Oh boy, where to begin with this one. My mother warned me not to waste my money on it, but did I listen? Do we ever? Clarins' Beauty Flash Balm claims to do many things, mainly moisturise, brighten, and tighten. Most people seem to use it in place of a primer and that's how I tried it. While it definitely made my face feel tighter (uncomfortably so), I didn't witness the promised glow and it certainly didn't help my makeup go on any better; I actually think it had the opposite effect and left my foundation looking patchy. I had read several people's accounts of the balm "pilling" on them i.e. it formed small balls on the surface, so I knew it required a very light-handed application, but there were still days when I found myself peeling bits off my face. Yuck. I really didn't enjoy the strange synthetic scent and I'm pretty sure my skin had a reaction to it every single time I wore it, leaving me red and itchy, not surprising really considering the list of ingredients. I didn't even bother trying to finish the tube, something that is very rare for me. It would seem that mothers really do know best after all. I believe Clarins products are sold in China, therefore they are not considered to be a cruelty-free brand. 
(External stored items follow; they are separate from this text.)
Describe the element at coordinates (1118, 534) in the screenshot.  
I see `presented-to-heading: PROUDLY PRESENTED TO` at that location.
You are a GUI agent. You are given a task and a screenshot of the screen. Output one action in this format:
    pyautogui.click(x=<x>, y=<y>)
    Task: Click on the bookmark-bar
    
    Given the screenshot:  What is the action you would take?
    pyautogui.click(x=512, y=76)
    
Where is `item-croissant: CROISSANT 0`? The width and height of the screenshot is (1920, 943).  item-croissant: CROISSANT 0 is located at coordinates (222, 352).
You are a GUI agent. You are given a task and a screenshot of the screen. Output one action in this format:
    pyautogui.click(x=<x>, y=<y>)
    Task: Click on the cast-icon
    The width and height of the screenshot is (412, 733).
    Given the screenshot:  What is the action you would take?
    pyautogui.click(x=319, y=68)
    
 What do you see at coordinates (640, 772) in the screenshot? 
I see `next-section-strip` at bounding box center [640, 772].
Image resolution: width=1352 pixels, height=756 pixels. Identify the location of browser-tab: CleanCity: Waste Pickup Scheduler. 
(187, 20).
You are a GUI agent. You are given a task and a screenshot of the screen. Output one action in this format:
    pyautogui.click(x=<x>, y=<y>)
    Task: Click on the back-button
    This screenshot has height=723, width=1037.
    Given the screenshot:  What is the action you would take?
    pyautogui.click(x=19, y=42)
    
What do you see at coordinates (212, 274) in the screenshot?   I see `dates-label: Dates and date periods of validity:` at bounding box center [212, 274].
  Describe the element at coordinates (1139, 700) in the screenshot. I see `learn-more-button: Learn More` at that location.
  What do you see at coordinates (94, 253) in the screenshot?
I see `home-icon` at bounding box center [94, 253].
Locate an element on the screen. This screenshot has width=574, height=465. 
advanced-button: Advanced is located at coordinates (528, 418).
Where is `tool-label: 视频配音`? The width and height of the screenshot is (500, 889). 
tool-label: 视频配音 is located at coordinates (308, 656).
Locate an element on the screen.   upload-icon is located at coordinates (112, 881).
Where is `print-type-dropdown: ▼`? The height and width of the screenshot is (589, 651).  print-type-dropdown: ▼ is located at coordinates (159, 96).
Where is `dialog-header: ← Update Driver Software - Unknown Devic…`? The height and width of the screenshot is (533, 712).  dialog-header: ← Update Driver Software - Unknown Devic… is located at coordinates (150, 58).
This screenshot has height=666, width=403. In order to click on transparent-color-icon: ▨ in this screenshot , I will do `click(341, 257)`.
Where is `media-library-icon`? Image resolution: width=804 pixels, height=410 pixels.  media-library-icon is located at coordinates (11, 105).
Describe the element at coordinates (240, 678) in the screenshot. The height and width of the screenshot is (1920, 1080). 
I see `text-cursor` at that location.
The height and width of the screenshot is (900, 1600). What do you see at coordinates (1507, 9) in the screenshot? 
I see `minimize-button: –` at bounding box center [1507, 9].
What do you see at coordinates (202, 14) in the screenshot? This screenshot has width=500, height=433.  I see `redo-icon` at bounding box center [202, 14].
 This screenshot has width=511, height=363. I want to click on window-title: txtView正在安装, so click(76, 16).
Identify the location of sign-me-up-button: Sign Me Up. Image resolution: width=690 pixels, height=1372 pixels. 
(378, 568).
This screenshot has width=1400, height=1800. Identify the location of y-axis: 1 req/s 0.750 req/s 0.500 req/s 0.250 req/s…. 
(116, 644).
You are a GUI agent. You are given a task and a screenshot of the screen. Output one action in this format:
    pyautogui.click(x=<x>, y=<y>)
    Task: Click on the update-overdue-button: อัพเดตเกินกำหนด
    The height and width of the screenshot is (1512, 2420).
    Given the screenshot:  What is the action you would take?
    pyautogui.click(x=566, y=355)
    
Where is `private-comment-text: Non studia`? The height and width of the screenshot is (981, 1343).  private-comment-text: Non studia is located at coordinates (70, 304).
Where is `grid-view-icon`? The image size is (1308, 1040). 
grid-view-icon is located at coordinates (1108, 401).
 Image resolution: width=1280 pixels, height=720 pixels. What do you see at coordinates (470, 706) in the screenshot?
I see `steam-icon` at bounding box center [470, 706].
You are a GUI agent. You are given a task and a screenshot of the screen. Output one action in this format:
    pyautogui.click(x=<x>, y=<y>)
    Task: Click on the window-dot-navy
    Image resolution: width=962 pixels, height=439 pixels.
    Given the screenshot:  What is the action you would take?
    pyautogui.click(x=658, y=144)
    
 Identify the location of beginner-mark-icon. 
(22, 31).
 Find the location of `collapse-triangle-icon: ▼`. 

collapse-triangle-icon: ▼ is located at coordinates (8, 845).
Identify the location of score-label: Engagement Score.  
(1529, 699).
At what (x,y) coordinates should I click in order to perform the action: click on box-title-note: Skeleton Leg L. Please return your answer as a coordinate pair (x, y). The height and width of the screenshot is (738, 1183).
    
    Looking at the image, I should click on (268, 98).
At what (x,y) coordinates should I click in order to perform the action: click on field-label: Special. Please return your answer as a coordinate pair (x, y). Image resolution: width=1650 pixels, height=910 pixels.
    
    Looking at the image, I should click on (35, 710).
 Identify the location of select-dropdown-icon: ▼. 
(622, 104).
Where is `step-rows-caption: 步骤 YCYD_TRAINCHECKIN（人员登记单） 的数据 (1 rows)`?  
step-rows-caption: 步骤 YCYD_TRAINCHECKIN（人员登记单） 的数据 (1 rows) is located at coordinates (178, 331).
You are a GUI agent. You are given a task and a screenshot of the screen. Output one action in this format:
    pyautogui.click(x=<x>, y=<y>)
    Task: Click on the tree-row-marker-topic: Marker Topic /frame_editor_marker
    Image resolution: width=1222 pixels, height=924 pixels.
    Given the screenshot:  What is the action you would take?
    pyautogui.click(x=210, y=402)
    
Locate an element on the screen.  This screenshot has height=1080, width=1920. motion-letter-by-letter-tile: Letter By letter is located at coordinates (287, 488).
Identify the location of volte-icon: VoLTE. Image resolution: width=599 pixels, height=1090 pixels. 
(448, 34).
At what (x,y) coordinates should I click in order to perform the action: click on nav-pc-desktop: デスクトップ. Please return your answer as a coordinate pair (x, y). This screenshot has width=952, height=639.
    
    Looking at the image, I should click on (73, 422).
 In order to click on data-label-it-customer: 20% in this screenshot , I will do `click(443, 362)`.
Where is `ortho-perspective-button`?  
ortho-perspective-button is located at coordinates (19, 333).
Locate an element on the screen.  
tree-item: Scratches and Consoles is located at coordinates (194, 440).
St. Ives' Blemish Control Apricot Scrub is so harsh that I seriously feel like it would be more suited to scrubbing the sink than your face. I found it so abrasive that I ended up repurposing it to exfoliate my bikini line in an attempt to prevent ingrown hairs post-waxing. If you're looking for the beauty equivalent of sandpaper, this is it. The apricot scent is pleasant enough but quite strong and probably not for anyone sensitive to fragrance. As for this scrub's spot-fighting abilities, I felt it irritated my skin more than anything, actually causing more flare-ups. While investigating St. Ives' cruelty-free status, I was redirected from their site to that of Unilever, whose policy states: "We do not test our products on animals and are committed to ending animal testing ... Occasionally, when there are no suitable non-animal approaches available, some of the ingredients we use have to be tested; and some governments test our products on animals as part of their regulatory requirements." So even if St. Ives doesn't test the finished product on animals, countries where it's sold (like China) do, and its parent company does admit to sometimes testing ingredients on the furry ones.

Ah Sudocrem, the all-purpose wonder cream found tucked away in every bathroom cabinet in Ireland. A beloved zit zapper for many, a lavender-scented, sticky white mess for moi. It never helped to clear up my spots (no matter how thickly I layered it on!), although I do think it had a cooling effect on the more angry ones. Described as an "antiseptic healing cream", Sudocrem is still my number one choice when it comes to treating cuts and burns, but a cure for acne it is not. I was thrilled to find out that the cream was originally developed in Dublin and is still manufactured there to this day, as I love to support Irish businesses where possible. However, I was not so thrilled to discover the company's policy on animal testing. When I couldn't find any information on their various sites, I reached out to Sudocrem via Twitter and this was their response: "Sudocrem is not tested on animals but we cannot guarantee that individual ingredients have not been subjected to it, as they are from various suppliers." I'm not really sure what to make of that statement; the finished product is not tested but the ingredients might have been, not exactly what I would call cruelty-free. It's such a shame, I was really holding out hope for that one. If anyone can point me in the direction of a truly cruelty-free antiseptic cream, I'd be much obliged.